Contemplation des œuvres d'art de Rémy Trevisan

Contemplation des œuvres d'art de Rémy Trevisan
sur l'exposition à Tuttlingen
D
u 18 juin au 18 juillet 2004, Kunstkreis Tuttlingen

Quelle est la meilleure façon d’approcher l’œuvre de Rémy Trevisan ?

Est-ce celle de l’histoire de l’art ?
En ce cas, on le situerait certainement dans la tradition du tachisme et grosso modo, des années cinquante, tout en faisant remarquer que le travail de Trevisan a peu en commun avec l’expressionnisme abstrait d’un Jackson Pollock, par exemple. Pas d’expression spontanée de soi mais une recherche savante de l’équilibre des formes, des mouvements et des couleurs.

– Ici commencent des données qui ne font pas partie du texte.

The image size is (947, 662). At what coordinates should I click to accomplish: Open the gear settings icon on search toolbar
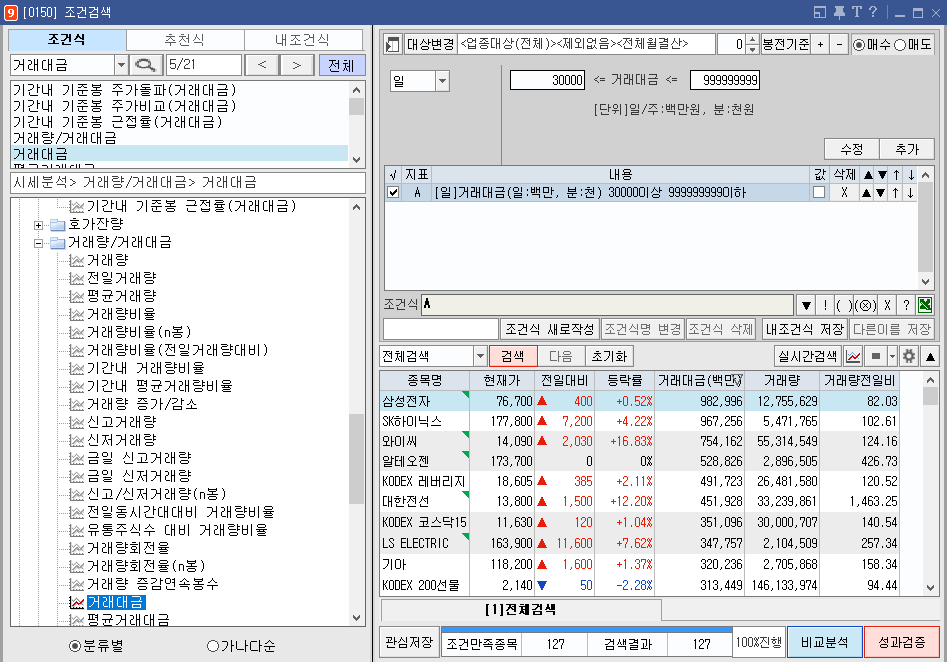(x=909, y=356)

On pourrait aussi lui trouver de vrais précurseurs, tels l’Américain Marc Tobey, mort à Bâle, dont le projet comme celui de Trevisan était d’ajouter à l’art la dimension du spirituel et qui comme lui, utilisait la technique de l’all over . Avec un peu de mauvaise volonté, on pourrait même être tenté de qualifier Trevisan d’attardé, par comparaison avec les artistes contemporains qui à grand renfort de citations photographiques ou vidéo, de techniques informatiques, pratiquent cet « art conceptuel » lentement ubiquitaire, tentant ainsi de sauver la peinture, le tableau, d’une mort annoncée.

Rémy Trevisan est à mille lieues de cela.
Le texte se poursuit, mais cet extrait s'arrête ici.